Die Antwort der Landesregierung auf meine Kleine Anfrage in Drucksache 4/2507 hat die Notwendigkeit und die Richtigkeit unseres vorliegenden Antrags bestätigt. Die dort geäußerte Rat- und Hilflosigkeit vor der Problematik zeigt sich explizit in dem wiederholten ständigen Verweis auf die besondere Verantwortung des Bauherren sowie des Objekt- und Tragwerkplaners. Das ist wenig zielführend, meine Damen und Herren.

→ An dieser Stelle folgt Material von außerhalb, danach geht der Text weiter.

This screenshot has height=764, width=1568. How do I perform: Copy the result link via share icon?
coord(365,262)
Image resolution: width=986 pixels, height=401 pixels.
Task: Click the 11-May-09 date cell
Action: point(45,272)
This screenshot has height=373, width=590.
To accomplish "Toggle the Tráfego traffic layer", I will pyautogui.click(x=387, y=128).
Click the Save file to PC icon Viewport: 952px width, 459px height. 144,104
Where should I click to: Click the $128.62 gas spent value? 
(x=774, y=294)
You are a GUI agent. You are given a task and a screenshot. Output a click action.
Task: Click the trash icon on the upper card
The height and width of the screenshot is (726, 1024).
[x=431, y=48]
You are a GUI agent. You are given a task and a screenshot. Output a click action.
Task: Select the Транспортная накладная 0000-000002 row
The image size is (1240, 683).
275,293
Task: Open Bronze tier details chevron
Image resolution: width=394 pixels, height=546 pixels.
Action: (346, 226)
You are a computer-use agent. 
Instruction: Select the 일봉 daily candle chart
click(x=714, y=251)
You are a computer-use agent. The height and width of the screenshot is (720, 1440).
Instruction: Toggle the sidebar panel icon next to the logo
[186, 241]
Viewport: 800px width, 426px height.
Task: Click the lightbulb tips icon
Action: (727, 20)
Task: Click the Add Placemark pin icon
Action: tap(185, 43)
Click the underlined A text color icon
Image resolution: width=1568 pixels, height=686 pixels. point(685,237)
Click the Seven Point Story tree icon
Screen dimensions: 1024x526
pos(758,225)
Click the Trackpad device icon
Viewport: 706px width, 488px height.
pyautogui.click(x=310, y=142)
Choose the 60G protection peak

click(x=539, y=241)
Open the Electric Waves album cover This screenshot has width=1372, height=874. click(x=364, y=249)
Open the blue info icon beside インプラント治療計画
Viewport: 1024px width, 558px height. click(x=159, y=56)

Der Qualitätsstandard von Gebäuden und deren Sicherheit war in Deutschland immer weltweit führend. Natürlich geht es hier nicht um Panikmache. Dennoch lehren uns das Unglück von Bad Reichenhall und die anderen in letzter Zeit publik gewordenen Unglücksfälle, dem Vorsorgeprinzip mehr Beachtung zu schenken. Bad Reichenhall zeigt uns, dass Eigentümer oder Betreiber von Bauwerken mit Publikumsverkehr eine besondere Verantwortung haben. Zwar sind diese jetzt schon dem Grunde nach verpflichtet, durch Inspektionen die Sicherheit von Bauwerken zu garantieren, das alleine ist jedoch nicht aus
Unser Antrag zielt deshalb darauf ab, eine Pflicht zur regelmäßigen fachlich qualifizierten Überprüfung von Bauwerken zu gewährleisten, und zwar von der zuständigen Ordnungsbehörde der staatlichen Bauaufsicht. Dazu ist diese geschaffen worden. Das ist auch ihre zentrale Aufgabe. Was nützt es, wenn die Brandenburgische Bauordnung letztlich nur einen Appell enthält, nämlich den, dass Gebäudebetreiber während der Nutzung des Gebäudes die Sicherheit gewährleisten müssen? Problematisch ist dabei, dass die Detail- und Verfahrensfragen der Überprüfung nicht im Einzelnen ausgeführt sind und deshalb lediglich im Ermessen des Betreibers liegen.
Nun ist jedem bekannt, dass insbesondere Kommunen, aber auch private Gebäudeträger bei Objekten der genannten Größenordnung regelmäßig nicht bereit sind, Ausgaben zu tätigen, zu denen sie staatlicherseits nicht zwingend verpflichtet sind. Das ist bei privaten Betreibern nicht anders als bei öffentlichrechtlichen, die bekanntermaßen gerade im Land Brandenburg erheblichen Haushaltszwängen unterworfen sind.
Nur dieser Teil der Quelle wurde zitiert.